Patton's Payback: The Battle of El Guettar and General Patton's Rise to Glory
“an excellent tale of the coming of age for America’s victorious World War II Army.”
The American Army’s first encounter with Hitler’s Wehrmacht during World War II was by any measure a complete fiasco. Hitler’s battle-hardened troops gave the green Americans a rough handling at Kasserine Pass in Tunisia in early 1943, casting doubt on the ability of the Allies to face Hitler’s army at the height of its prowess.
There were numerous reasons for the American Army’s poor performance, including a lack of combat experience, poor training, inferior tanks, but most of all combat leadership. The author focuses on the role of George S. Patton, one of America’s most famous and controversial generals, in picking up the pieces of the debacle and forging what would become a battle-hardened force able to ultimately invade and liberate Europe.
Patton had already gained a reputation as the Army’s best armor officer and was planning the upcoming invasion of Sicily when he got the call to head to Tunisia and begin rebuilding the American II Corps.
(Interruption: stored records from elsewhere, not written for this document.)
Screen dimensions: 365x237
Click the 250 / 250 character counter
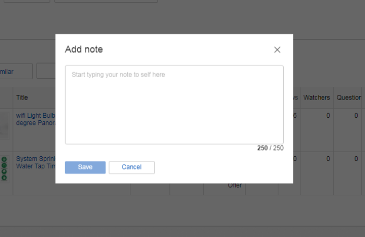(x=270, y=148)
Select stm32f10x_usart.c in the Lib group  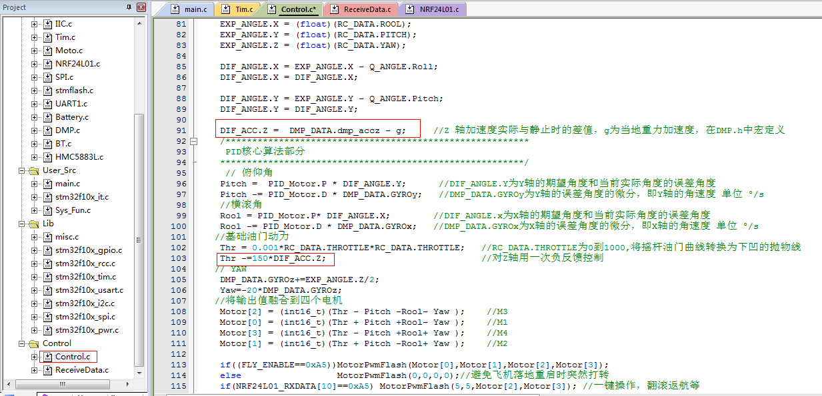pos(89,290)
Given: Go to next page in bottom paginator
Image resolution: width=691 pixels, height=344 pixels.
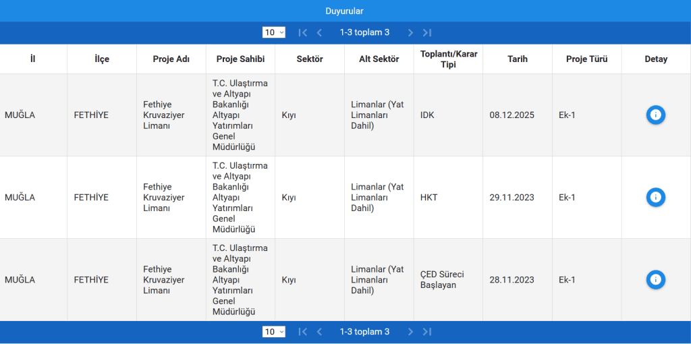Looking at the screenshot, I should [x=410, y=332].
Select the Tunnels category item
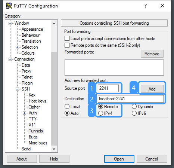Image resolution: width=174 pixels, height=168 pixels. point(36,131)
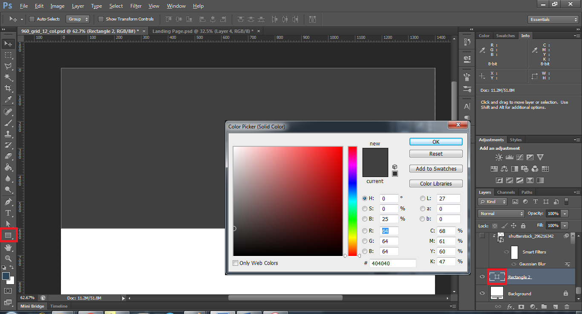This screenshot has width=582, height=314.
Task: Click the Add to Swatches button
Action: [436, 169]
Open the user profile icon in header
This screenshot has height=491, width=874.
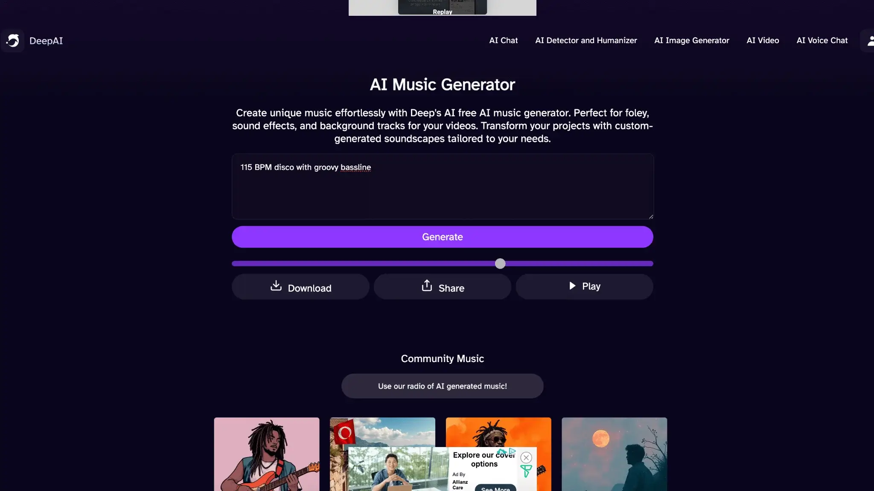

General Dwight Eisenhower, sensing a major change, was needed not only to restore the morale and fighting spirit of the American troops, but reassure their British allies that America forces could stand up to the German Army, sent Patton to relive the previous commander of II Corps, Major General Lloyd Fredendall, whose contradictory command style had contributed signficantly to the American defeat.
Patton went to work with a gusto that both impressed and shocked the troops under his command, immediately imposing a harsh discipline on the typically lax American troops and attempting to instill in them both a soldierly bearing and a desire to close with the enemy. Sometimes his men hated him as much as the Germans, but Patton’s relentless desire to assume the offensive to keep the Germans off balance and restore the initiative to the Americans soon began to pay dividends.
As the Americans began as series of attacks through the town of El Guettar and the hills beyond, they begin to develop the hardness and skills needed to win at the mechanized combat that typified a World War II battle. More importantly, they learned that they could defeat the Germans with enough skill and persistence, even in the face of heavy casualties. Along the way, Patton makes many difficult decisions, relieving a division commander and pushing troops almost to the breaking point to secure key terrain objectives, regardless of casualties.
Along the way Patton shows his personal disdain for the British, a trait he would carry throughout the war. Complaining about the lack of air cover for his troops, Patton convenes a meeting of high-level British commanders at his headquarters, which is soon attacked by German aircraft, bringing home his point in a remarkable way and persuading the air force commanders to provide additional air support to Patton’s beleaguered ground forces.
Patton’s time in command of II Corps is fairly short, only about five weeks, before he is again called back to continue the invasion planning of Sicily by what will become the American Seventh Army, and General Omar Bradley takes command of the now experienced American infantry and armor divisions to complete the liberation of North Africa and the defeat and ultimate surrender of over 250,000 German and Italian troops.
Moore’s book has a number of personnel narratives to take the reader into the soldier’s level of the action for both the Americans and Germans, and offers a sharp recounting of the turmoil in the Allied high command as the British and Americans, as well as several French units, learned how to fight together to defeat a common foe. It is an excellent tale of the coming of age for America’s victorious World War II Army.